- **Exercise directions**
Leave out the images and return all the data word for word.

━━━━━━━━━━━━━━━━━━━━

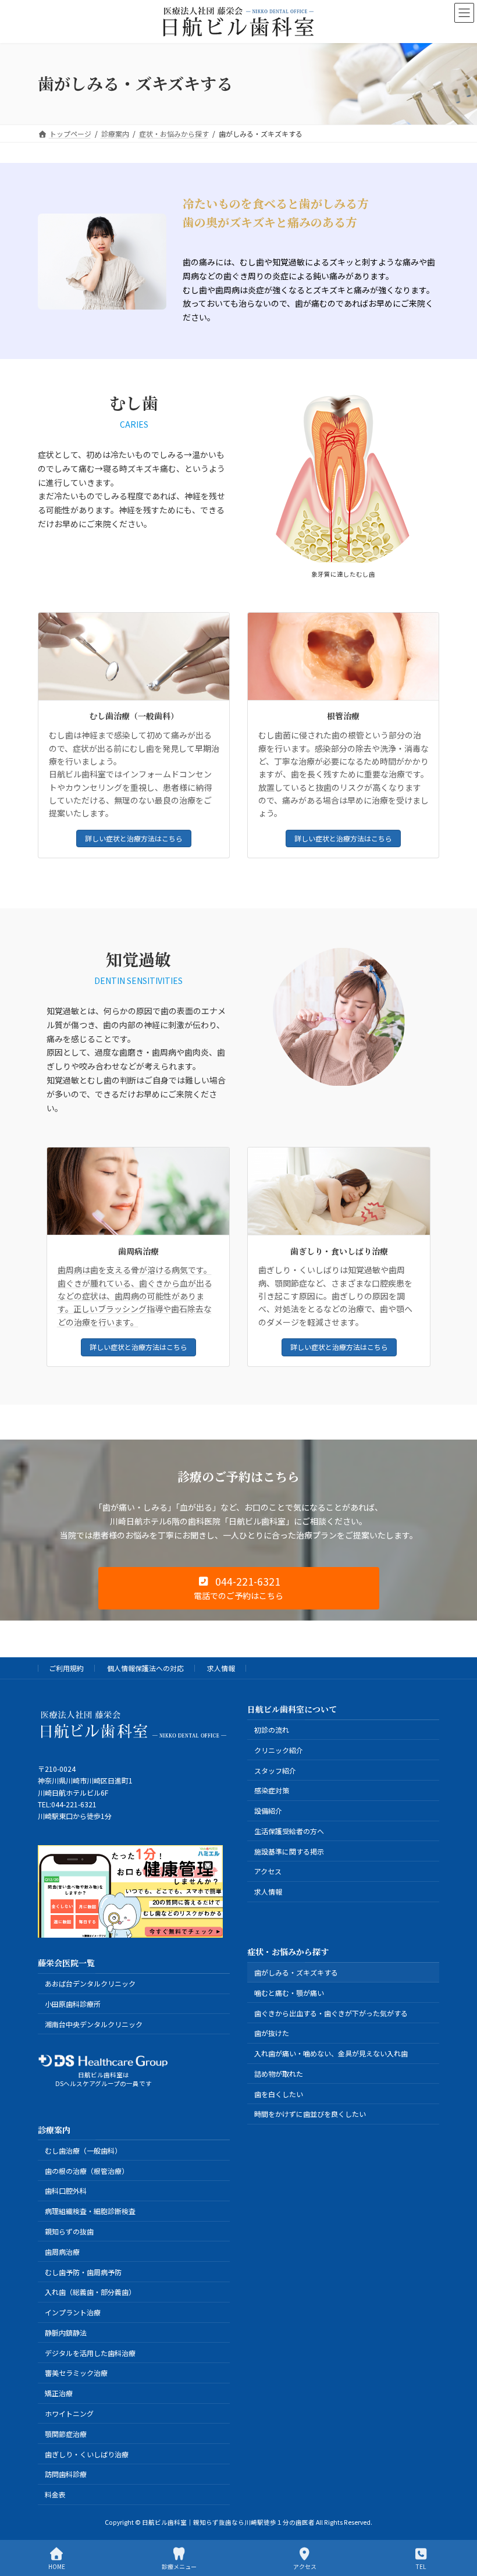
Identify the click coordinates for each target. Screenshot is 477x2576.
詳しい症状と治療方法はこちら (134, 838)
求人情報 (221, 1668)
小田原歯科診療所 (73, 2004)
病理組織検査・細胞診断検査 (90, 2211)
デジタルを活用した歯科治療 (90, 2353)
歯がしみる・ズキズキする (296, 1972)
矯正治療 (59, 2394)
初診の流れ (271, 1730)
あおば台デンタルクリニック (90, 1984)
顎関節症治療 (66, 2434)
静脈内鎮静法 (66, 2332)
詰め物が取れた (278, 2073)
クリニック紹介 (278, 1750)
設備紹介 (268, 1810)
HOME (56, 2566)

━━━━━━━━━━━━━━━━━━━━

- **Answer box**
Identify the click coordinates for each target. Screenshot is 477x2576.
詳しい症状と治療方法はこちら (134, 838)
求人情報 (221, 1668)
小田原歯科診療所 (73, 2004)
病理組織検査・細胞診断検査 (90, 2211)
デジタルを活用した歯科治療 (90, 2353)
歯がしみる・ズキズキする (296, 1972)
矯正治療 (59, 2394)
初診の流れ (271, 1730)
あおば台デンタルクリニック (90, 1984)
顎関節症治療 (66, 2434)
静脈内鎮静法 (66, 2332)
詰め物が取れた (278, 2073)
クリニック紹介 (278, 1750)
設備紹介 (268, 1810)
HOME (56, 2566)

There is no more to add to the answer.